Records
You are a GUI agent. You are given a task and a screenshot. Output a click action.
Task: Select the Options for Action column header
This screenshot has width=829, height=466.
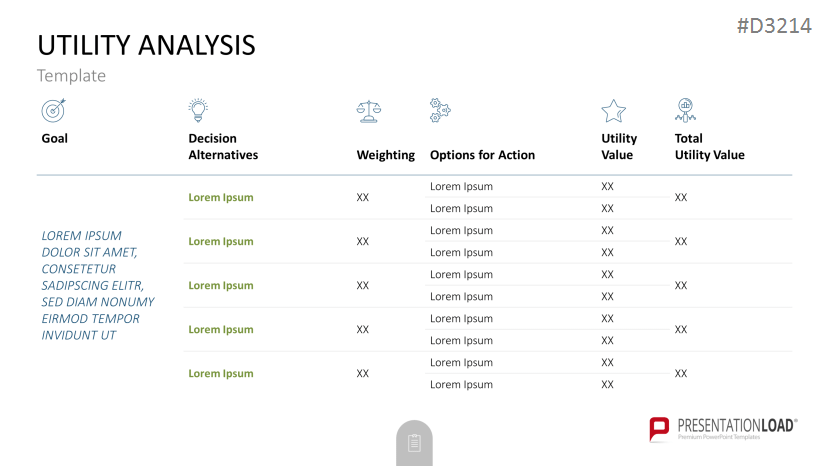482,155
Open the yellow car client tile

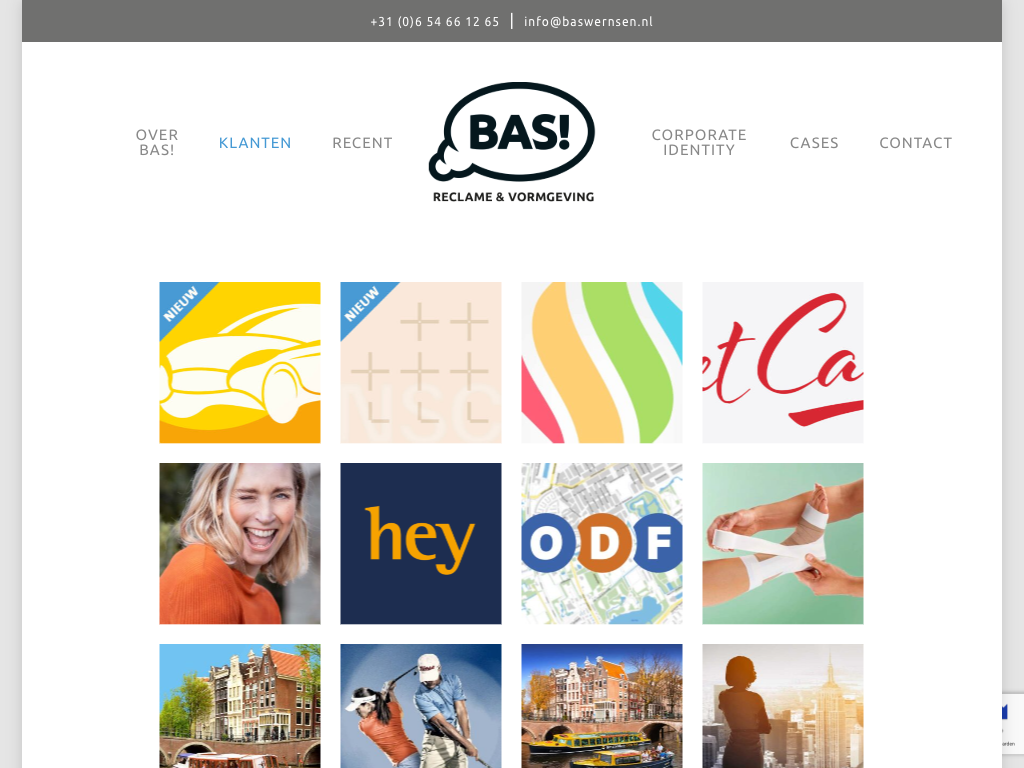pyautogui.click(x=240, y=362)
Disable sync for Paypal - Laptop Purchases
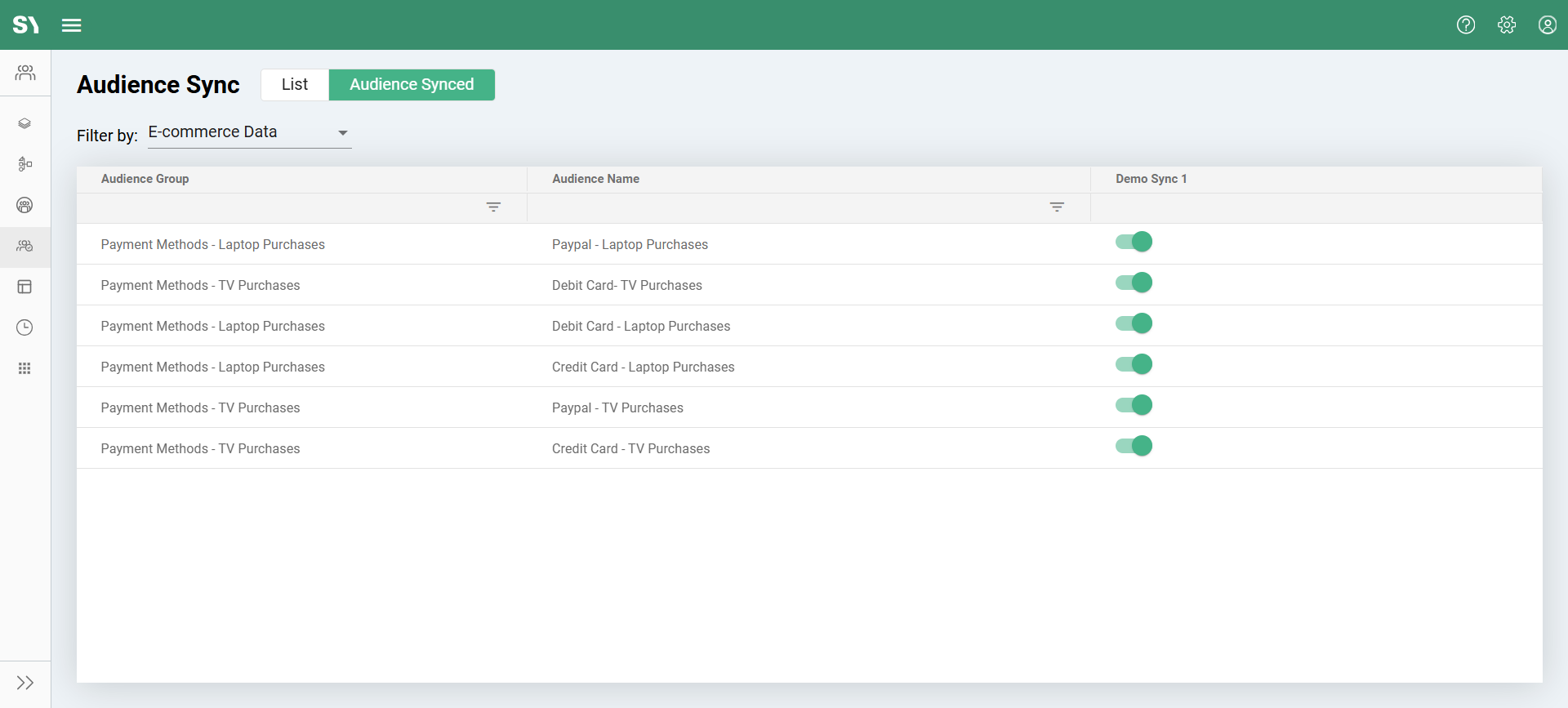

**Task goal**
Copy out every line of the material above word for word, leaving out the pictures.

**Task answer**
You are a GUI agent. You are given a task and a screenshot. Output a click action.
Task: Select the Options for Action column header
This screenshot has width=829, height=466.
482,155
Open the yellow car client tile

pyautogui.click(x=240, y=362)
Disable sync for Paypal - Laptop Purchases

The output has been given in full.